7-Eleven has been successfully drenching the city in Cherry Coke Slurpee syrup one soul-sucking block at a time, and it looks like independent bodega owners are starting to take notice. Today, the Wall Street Journal reports that small delis and bodegas located near one of 7-Eleven's 100 city outposts are seeing a slide in business, and owners fear they can't compete with the company's sleek, well-taquito stocked stores.

"They're gonna close me," Sedki Ali, who runs 374 Deli on Eighth Avenue near a new 7-Eleven, told the WSJ. Ali says he's seen a decline in business since the location opened last month. "I usually order cigarettes every week, now this is the third week I still have them, he said." And 7-Eleven's city stores seem to be moving beyond (still legal!) Big Gulps and hot-dog flavored potato chips and hitting neighborhood convenience stores right in the niche; according to the WSJ, a York Ave 7-Eleven sells organic cleaners for their eco-conscious clientele and a location on the deli-friendly Upper West Side is offering up kosher sandwiches.

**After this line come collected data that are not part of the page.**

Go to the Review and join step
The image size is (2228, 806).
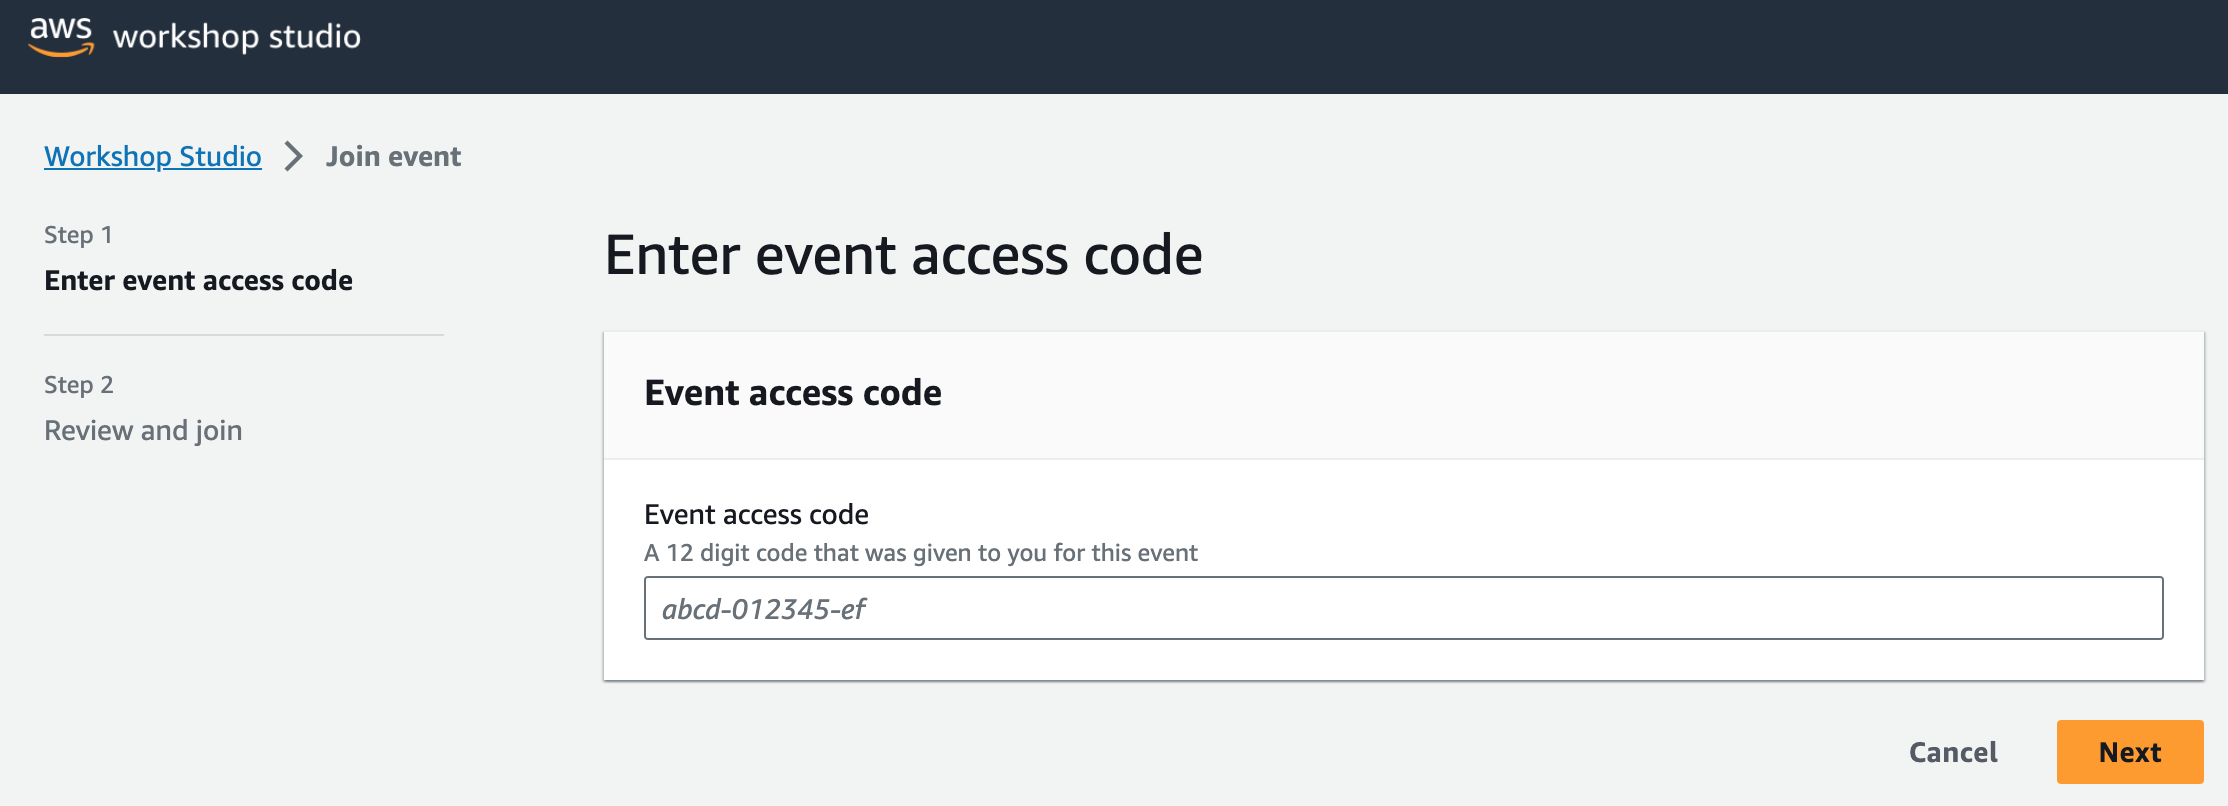143,431
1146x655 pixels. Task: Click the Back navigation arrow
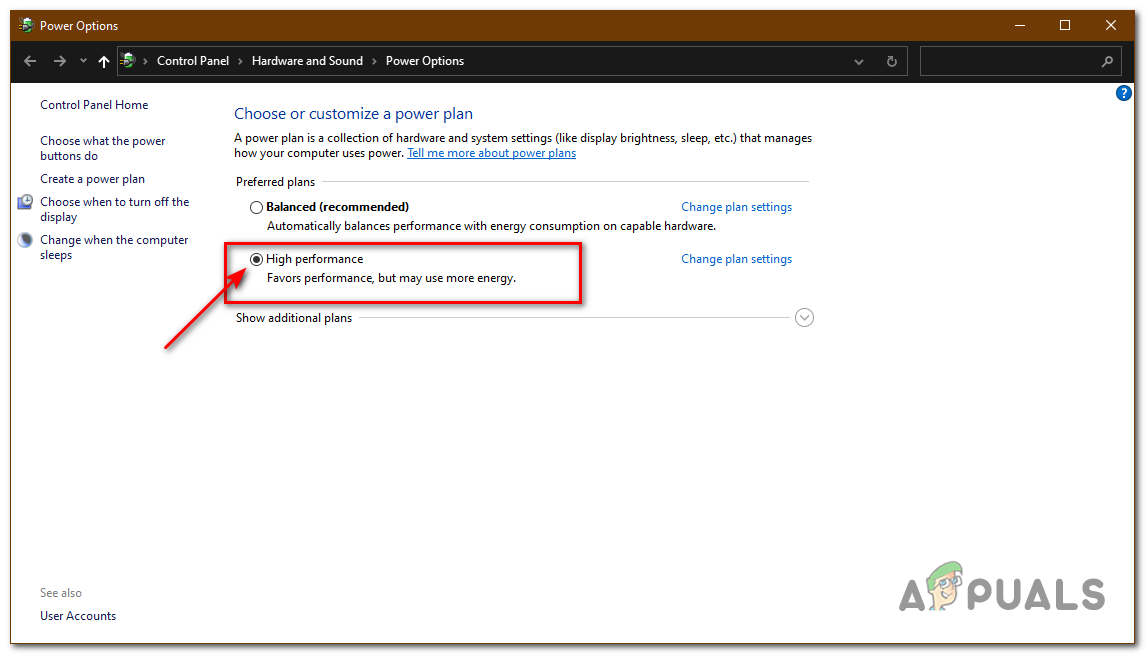(x=30, y=61)
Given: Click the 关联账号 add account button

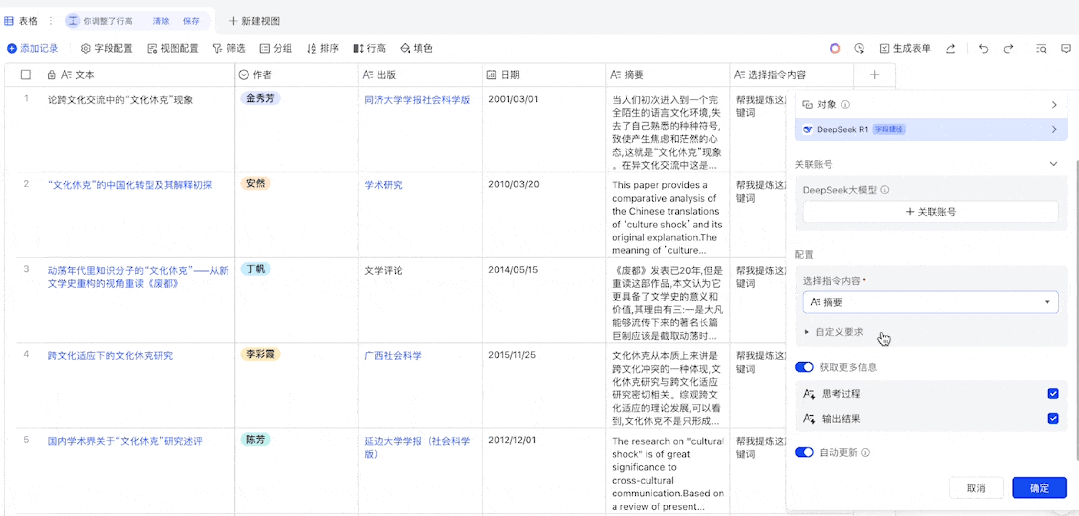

Even the most beloved bodegas are taking a hit—the owner of East Village egg cream palace Gem Spa, who told us he wasn't worried about the then-impending St. Marks Place 7-Eleven back in April, now says they now need to ramp up their offerings to compete with the orange, green and red-striped giant. "We are trying to do different things," he said "We have to add. We are thinking of adding something. We don't know what to add." And 7-Eleven officials have been speaking to the Bodega Association of the United States about helping independent shop owners convert their stores into 7-Elevens, making New York's march towards becoming one massive mashed-potato-machine-wielding flourescent-bulbed strip mall seem all the more inevitable.